Fábio Teruel (MDB) e Ribamar Silva (PSD), deputados federais moradores da região, votaram contra o aumento de 200 cargos comissionados no Supremo Tribunal Federal (STF). O Projeto de Lei 769/24, de autoria do Supremo, foi aprovado nesta quarta-feira (9), com 209 votos favoráveis, 165 contrários e quatro abstenções.
Os 200 cargos são divididos em 160 para funções comissionadas de nível FC-6 identificados como “assistente VI”, que ficam nos gabinetes dos ministros da Corte; e 40 cargos de técnico judiciário de agente da polícia judicial. O texto será enviado ao Senado.

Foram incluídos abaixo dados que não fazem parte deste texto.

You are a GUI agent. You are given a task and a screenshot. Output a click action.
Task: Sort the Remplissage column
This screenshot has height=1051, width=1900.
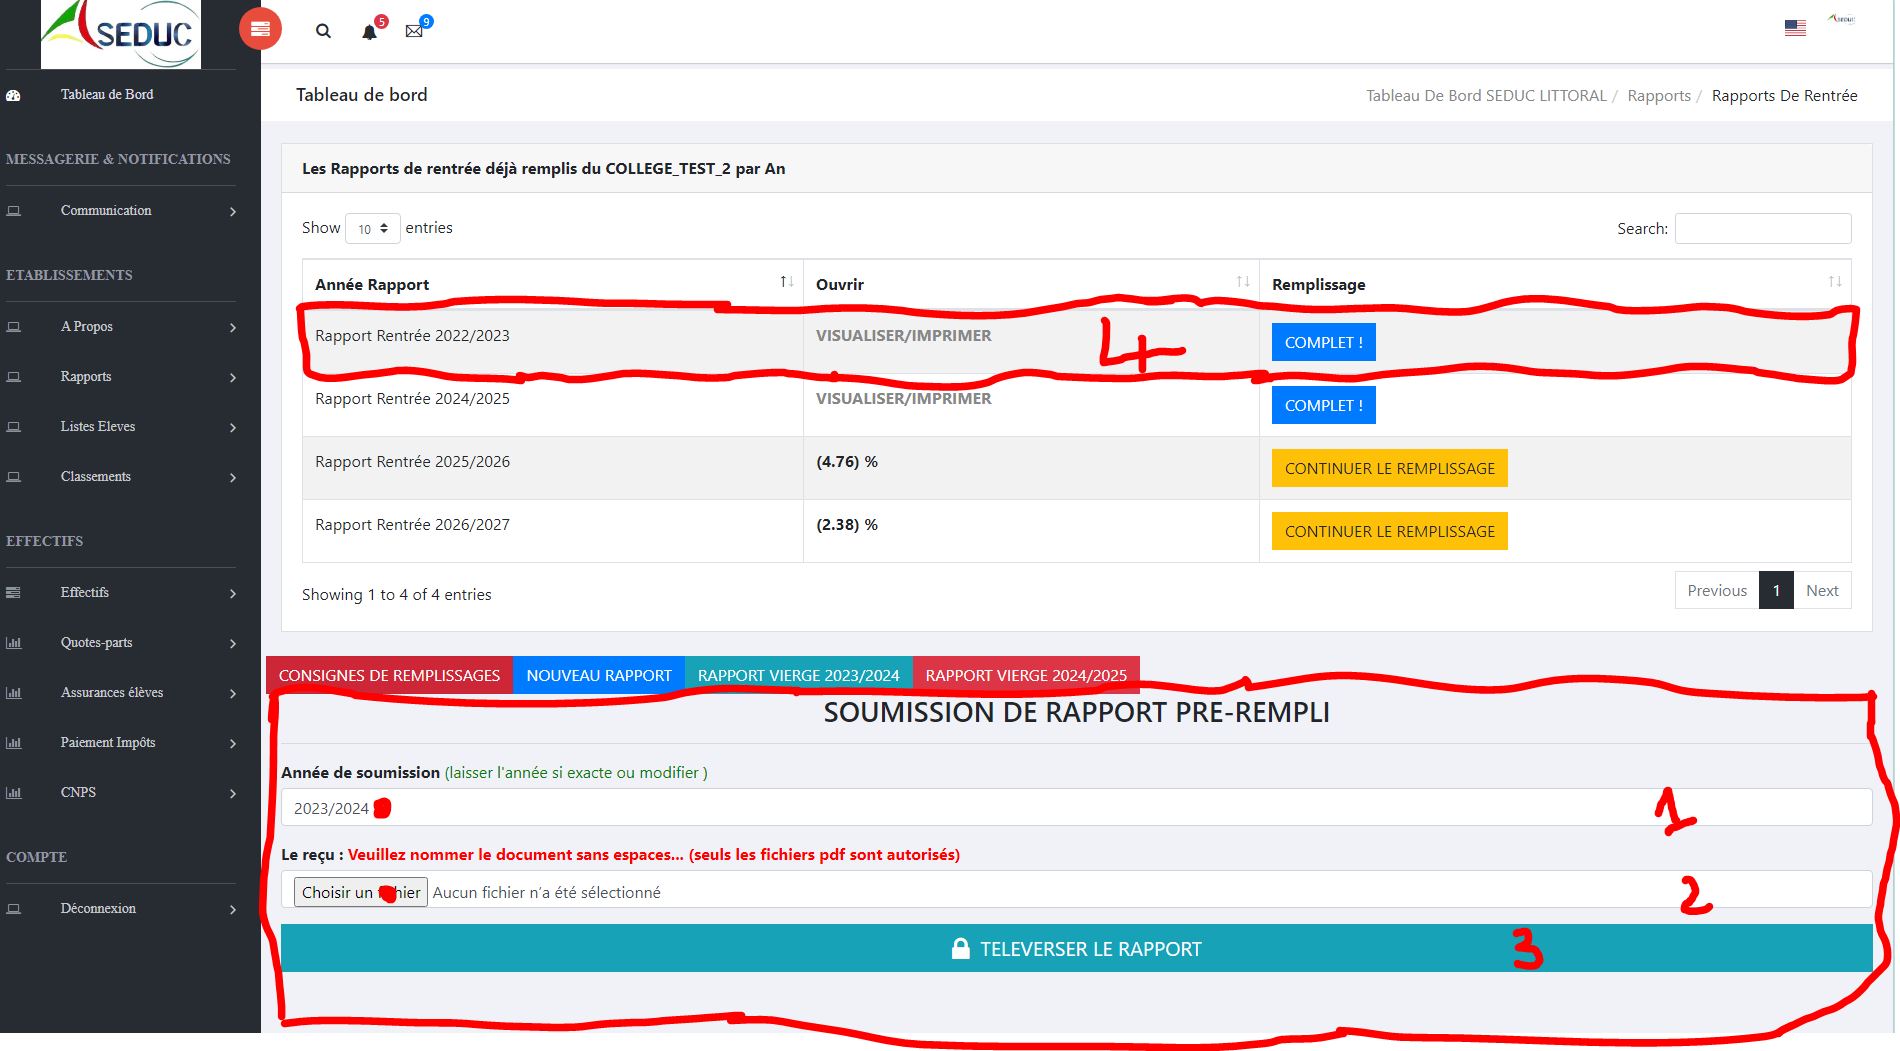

Segundo o presidente do Supremo, ministro Luís Roberto Barroso, as funções comissionadas serão para os gabinetes de dez ministros da corte, com exceção do ministro presidente. Essas funções, de maior valor (R$ 3.256,70), substituirão as FC-4 (R$ 2.056,28) e FC-3 (R$ 1.461,81) para ajudar a reter profissionais mais qualificados nos gabinetes. De acordo com a justificativa do órgão, cada ministro tem 31 servidores em seu gabinete, dos quais 20 são servidores do quadro efetivo, sendo 17 deles com funções comissionadas, mas apenas uma delas é FC-6.
Ribamar Silva criticou a criação de novos cargos. “É um absurdo que, enquanto o povo brasileiro aperta o cinto e enfrenta dificuldades, o Congresso Nacional aprove a criação de mais e mais cargos no STF, engordando a máquina pública com dinheiro que poderia ser usado em saúde, educação ou segurança. Isso é um tapa na cara do cidadão que paga seus impostos com tanto suor”.